8) The keyholder is me. I hate you beyond my ability to express myself.

I should probably point out that these requests came solely from one rogue regional manager, and I'm sure were in no way representative of activities across the chain as a whole nearly 20 years ago. This was little consolation at the time, as it was my regional manager. I kept myself cheerful by writing.

I wrote the first odd little fragments of what would eventually become the screenplay for my first film TrashHouse whilst standing in that video shop, although those fragments wouldn't end up gelling into any sort of coherent whole for six years or so. I can clearly remember writing 'It's raining. A girl in a red cloak walks up a hill towards a dark house' on a notepad beside the cash register, and that became the opening scene of the movie.

Except the hill.

And the cloak.

And the rain.

And it wasn't quite the opening scene, because we had to add a pre-credits sequence to get some gore in nice and early.

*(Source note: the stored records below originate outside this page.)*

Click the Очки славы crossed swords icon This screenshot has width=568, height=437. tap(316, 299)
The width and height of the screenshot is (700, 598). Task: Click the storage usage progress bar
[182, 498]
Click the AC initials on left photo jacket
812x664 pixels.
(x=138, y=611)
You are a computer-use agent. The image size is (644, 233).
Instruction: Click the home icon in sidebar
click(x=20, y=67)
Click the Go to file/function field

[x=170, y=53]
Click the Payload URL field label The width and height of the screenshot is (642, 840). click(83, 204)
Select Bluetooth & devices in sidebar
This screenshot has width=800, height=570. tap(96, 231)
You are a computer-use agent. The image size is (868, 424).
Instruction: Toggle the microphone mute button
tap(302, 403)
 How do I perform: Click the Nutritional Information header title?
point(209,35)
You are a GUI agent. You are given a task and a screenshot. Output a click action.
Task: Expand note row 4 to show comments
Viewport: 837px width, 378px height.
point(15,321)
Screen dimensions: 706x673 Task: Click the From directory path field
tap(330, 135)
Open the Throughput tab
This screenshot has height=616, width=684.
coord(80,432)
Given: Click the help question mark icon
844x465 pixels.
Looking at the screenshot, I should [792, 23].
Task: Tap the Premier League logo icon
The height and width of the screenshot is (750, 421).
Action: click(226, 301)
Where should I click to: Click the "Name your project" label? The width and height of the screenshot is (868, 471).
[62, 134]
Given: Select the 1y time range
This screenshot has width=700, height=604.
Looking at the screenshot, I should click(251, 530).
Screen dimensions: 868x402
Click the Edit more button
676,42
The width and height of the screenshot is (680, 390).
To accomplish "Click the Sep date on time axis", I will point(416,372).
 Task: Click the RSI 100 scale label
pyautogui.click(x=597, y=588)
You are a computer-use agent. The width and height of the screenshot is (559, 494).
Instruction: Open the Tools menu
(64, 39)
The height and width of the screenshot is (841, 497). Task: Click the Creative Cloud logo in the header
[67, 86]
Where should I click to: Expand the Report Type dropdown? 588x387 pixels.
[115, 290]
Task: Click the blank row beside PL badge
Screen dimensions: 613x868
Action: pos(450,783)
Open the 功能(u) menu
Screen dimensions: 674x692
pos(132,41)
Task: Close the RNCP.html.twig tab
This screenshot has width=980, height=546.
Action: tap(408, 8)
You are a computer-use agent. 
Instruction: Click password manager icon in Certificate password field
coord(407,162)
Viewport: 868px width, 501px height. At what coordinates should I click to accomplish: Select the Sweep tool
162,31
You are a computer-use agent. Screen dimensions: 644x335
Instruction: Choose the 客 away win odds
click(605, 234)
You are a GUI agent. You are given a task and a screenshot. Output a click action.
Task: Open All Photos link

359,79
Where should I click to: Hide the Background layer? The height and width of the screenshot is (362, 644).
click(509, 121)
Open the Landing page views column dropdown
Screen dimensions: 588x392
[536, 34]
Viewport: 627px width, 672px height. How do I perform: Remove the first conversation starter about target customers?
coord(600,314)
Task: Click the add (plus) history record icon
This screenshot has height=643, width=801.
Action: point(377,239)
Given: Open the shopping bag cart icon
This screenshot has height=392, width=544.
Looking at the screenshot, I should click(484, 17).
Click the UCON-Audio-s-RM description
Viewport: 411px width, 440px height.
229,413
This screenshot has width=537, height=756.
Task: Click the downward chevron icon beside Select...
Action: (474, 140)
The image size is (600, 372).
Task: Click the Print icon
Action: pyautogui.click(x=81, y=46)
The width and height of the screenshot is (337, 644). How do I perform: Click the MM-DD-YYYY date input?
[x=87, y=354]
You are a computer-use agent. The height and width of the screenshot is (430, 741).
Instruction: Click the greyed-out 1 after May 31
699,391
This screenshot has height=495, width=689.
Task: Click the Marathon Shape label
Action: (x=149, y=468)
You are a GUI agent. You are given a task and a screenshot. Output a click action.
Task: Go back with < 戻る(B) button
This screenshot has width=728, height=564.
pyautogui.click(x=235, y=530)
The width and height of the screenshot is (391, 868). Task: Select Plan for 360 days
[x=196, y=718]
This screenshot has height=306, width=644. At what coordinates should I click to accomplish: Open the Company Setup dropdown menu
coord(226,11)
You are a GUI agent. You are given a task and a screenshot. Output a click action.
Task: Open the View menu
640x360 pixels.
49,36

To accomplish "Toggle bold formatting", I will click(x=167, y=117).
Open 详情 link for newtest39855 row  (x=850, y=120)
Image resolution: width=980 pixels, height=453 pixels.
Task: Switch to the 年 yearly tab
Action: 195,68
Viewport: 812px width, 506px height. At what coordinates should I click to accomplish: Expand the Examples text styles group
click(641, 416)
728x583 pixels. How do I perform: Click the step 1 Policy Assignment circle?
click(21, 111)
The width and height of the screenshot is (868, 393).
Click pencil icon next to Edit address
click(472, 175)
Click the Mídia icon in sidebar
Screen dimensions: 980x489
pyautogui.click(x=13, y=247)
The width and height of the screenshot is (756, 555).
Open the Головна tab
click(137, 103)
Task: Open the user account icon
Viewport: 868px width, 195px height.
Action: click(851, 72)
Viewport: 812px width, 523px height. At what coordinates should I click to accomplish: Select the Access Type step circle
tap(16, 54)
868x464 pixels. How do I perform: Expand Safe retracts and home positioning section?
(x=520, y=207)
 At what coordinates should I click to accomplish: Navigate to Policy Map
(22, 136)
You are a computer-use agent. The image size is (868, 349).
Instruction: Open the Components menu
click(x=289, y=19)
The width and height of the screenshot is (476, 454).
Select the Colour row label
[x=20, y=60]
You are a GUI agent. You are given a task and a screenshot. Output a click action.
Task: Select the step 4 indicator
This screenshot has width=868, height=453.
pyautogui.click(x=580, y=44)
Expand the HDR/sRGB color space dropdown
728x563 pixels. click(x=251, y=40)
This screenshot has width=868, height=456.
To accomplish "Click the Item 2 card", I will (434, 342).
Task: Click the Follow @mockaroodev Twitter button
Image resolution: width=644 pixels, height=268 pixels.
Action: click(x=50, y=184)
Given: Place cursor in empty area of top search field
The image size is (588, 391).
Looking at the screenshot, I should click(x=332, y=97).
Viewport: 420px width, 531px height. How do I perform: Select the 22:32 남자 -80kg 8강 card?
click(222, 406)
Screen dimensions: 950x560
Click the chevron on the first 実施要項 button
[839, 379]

But there was definitely a girl and a house, so the point remains valid.

I quit Blockbuster at one point, then somehow ended up getting rehired a few months later when I was desperate for money. I can remember that first shift back, standing behind the same counter, looking at the same shelves, thinking "God, I'm never going to get out of here".

On 20th February 2006, despite having been shot on a shoestring, TrashHouse was widely released on DVD across the UK. I went for a long walk that day and spent a lot of time thinking. In the early afternoon, I found myself in that same branch of Blockbuster. I hadn't been there for a few years, even as a customer, (I'd moved house a couple of times and it was no longer my closest branch), but I walked in and saw my movie on the shelf.

It was, actually, the first time I'd seen one of my films on a shelf anywhere. Available to the public.

Available to rent in the shop where I'd stood for thousands upon thousands of hours, dreaming of making films but worrying in my heart of hearts that I'd never get to do it.

If I get ten moments as good as that in my whole life, I've got nothing to complain about.

A few days ago, that branch of Blockbuster (my branch of Blockbuster) closed down. Today, the not-entirely-unexpected news comes that the remaining stores are going to follow suit.

So, goodbye Blockbuster. Seeing the empty shell of a shop last weekend felt like a genuine punch in the gut. Another iconic brand gone from the high street, another facet of the film experience consigned to history.

And where the hell are the filmmakers of tomorrow going to waste their early 20s working now?